1.
Efficacy and safety of tranexamic acid in aneurysmal subarachnoid hemorrhage: A meta-analysis of randomized controlled trials
Liu T, Wu L, Xue R, Ding H
The American journal of emergency medicine. 2021;50:646-653
Abstract
INTRODUCTION Tranexamic acid, as a traditional hemostatic agent, is commonly used to treat or prevent excessive blood loss. However, the role of tranexamic acid in promoting good clinical outcomes and reducing mortality and risk of adverse events during the treatment of aneurysmal subarachnoid hemorrhage remains unclear.
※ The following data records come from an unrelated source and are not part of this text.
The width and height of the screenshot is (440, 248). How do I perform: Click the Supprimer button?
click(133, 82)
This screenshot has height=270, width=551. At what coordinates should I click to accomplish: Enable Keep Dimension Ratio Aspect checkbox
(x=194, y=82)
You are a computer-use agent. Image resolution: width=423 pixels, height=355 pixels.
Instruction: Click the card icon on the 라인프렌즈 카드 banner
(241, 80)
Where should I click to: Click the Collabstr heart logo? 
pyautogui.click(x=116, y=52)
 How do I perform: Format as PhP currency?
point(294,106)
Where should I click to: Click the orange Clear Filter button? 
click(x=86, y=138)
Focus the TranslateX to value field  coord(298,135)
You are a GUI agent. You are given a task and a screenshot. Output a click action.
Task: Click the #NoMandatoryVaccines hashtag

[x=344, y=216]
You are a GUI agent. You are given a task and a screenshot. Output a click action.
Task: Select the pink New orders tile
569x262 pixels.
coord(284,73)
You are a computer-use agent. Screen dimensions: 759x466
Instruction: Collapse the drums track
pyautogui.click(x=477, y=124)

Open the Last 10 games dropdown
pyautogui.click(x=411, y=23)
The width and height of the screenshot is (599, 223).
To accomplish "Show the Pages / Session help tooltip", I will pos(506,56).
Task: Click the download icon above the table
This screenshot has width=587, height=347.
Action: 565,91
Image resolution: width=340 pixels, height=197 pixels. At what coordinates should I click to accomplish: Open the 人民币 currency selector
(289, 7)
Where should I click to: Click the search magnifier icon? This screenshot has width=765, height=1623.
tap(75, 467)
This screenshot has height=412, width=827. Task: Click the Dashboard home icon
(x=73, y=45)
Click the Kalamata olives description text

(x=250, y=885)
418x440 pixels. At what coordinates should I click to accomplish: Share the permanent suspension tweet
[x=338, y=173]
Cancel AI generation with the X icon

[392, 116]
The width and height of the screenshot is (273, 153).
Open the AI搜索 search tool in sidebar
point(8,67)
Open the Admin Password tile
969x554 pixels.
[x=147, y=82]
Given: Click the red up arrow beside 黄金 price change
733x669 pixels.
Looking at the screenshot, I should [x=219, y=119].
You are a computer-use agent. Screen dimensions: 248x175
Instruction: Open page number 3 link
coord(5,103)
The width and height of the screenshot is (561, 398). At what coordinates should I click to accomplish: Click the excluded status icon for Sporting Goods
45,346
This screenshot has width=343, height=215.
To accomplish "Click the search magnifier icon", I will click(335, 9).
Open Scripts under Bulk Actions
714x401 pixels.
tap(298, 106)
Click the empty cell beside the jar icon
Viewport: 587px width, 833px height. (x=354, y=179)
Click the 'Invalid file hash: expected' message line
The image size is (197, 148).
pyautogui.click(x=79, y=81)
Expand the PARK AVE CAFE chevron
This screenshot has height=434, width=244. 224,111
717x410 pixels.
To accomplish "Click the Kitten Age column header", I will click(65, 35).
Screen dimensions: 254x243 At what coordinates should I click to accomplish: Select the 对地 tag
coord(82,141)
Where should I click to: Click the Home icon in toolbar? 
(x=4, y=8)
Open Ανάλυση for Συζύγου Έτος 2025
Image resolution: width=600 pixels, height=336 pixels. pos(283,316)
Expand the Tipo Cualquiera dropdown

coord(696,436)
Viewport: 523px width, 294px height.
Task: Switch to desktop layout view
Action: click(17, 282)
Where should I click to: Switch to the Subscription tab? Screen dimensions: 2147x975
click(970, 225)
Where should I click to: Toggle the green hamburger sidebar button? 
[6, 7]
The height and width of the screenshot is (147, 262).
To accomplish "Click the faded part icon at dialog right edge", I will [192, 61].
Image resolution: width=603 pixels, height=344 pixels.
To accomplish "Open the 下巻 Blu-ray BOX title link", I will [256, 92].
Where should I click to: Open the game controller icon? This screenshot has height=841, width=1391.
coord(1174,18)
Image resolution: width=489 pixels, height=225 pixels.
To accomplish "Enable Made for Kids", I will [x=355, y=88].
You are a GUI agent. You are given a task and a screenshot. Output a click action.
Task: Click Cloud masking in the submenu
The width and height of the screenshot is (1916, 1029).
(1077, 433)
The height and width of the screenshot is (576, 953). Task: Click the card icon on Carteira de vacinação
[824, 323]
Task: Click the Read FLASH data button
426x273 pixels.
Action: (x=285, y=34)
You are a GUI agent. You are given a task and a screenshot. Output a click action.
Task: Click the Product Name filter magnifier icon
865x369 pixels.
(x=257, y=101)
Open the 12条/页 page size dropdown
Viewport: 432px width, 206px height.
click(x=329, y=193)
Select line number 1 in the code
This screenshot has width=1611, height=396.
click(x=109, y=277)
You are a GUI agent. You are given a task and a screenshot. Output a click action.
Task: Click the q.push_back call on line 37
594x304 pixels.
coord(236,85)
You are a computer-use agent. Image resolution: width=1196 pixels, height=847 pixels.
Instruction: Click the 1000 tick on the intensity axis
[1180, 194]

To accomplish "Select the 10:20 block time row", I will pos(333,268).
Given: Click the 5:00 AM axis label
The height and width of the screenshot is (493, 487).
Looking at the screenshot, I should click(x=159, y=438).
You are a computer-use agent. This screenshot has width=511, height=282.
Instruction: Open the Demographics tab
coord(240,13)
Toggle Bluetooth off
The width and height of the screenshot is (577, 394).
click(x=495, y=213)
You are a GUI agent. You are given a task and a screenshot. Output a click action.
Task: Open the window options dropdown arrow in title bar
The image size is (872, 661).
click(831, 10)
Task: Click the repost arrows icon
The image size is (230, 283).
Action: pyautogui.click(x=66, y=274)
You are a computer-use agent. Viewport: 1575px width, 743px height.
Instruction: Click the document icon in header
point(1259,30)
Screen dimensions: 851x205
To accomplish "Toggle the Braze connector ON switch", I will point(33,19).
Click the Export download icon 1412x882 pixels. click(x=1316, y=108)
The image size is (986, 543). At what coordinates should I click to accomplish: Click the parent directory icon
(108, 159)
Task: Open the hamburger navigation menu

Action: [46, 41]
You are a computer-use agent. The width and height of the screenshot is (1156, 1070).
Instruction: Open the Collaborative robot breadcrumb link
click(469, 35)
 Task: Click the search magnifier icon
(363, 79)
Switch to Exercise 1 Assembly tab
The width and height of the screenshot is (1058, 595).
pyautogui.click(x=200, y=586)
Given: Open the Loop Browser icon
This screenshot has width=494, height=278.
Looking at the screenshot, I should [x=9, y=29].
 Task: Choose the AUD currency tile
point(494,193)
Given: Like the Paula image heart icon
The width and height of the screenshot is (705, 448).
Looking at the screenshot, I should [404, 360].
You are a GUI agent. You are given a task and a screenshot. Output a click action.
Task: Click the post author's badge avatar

METHODS In strict accordance with the inclusion and exclusion criteria, Cochrane Library, Embase, Web of Science, and PubMed databases were assessed for randomized controlled trials (published between 1980 and 2021). Data were analyzed using STATA 16.0 and RevMan 5.3. In addition, the fixed-effects model (M-H method) and effect size (risk difference; RD) were used as a pooled measure to combine data. We also performed a post hoc sensitivity analysis and subgroup analysis to evaluate each outcome with low heterogeneity. RESULTS A meta-analysis revealed that although tranexamic acid was related to less rebleeding (RD = -0.06; 95% CI [-0.09, -0.03]; P = 0.0006), there is evidence that it has no an effect on good clinical outcomes or mortality (RD = -0.01; 95% CI [-0.05, 0.02]; P = 0.51; RD = 0.00; 95% CI [-0.03, 0.04]; P = 0.91). Tranexamic acid was associated with increased hydrocephalus (RD = 0.04; 95% CI [0.01, 0.08]; P = 0.02) and seizure (RD = 0.04; 95% CI [0.00, 0.08]; P = 0.05). The incidence of thromboembolic complications or delayed cerebral ischemia was not different in the two groups (RD = -0.01; 95% CI [-0.04, 0.03]; P = 0.62; RD = 0.00; 95% CI [-0.03, 0.03]; P = 0.96), and significant drug-related overall adverse events were identified (RD = 0.02; 95% CI [0.00, 0.04]; P = 0.03). CONCLUSIONS These findings indicate that the routine use of tranexamic acid is not suggested for patients with aneurysmal subarachnoid hemorrhage.
2.
Systematic review and meta-analysis of application of fibrin sealant after liver resection
Ding H, Yuan JQ, Zhou JH, Zheng XY, Ye P, Mao C, Chen Q
Current Medical Research & Opinion. 2013;29((4):):387-94.
Abstract
Abstract Background: Fibrin sealant (FS) has been increasingly used on the raw surface after liver resection but its clinical value has not been established to date. The aim of this study was to evaluate the efficacy and safety of the employment of FS after liver resection. Methods: PubMed, Cochrane Library, Embase, CNKI, CBM and VIP were searched for randomized trials comparing the effect of FS with no FS or any other intervention for patients undergoing liver resection. Primary outcomes included time to hemostasis, hemostatic success, amount of drainage and drainage duration. Results: Eleven randomized controlled trials were included. Meta-analysis suggested that the amount of drainage (standard mean difference -0.30; 95% confidence interval [CI] -0.82 to 0.23) and drainage duration (mean difference [MD] -0.46, 95% CI -0.61 to -1.53) were similar between FS group and no FS group. Compared with topical hemostatic agents, FS could significantly reduce time to hemostasis (MD -208.46, 95% CI -228.22 to -188.70) and increase hemostasis success rate (relative risk 1.35, 95% CI 1.17 to 1.57). Two trials compared FS with argon beam coagulation (ABC), which both suggested that FS could significantly decrease the time to hemostasis. Conclusions: This study demonstrated a modest benefit of FS over no FS, topical hemostatic agents and ABC in controlling intraoperative bleeding from the raw liver surface after liver resection. But there is no evidence that FS is beneficial to patients in reducing amount of drainage and drainage duration.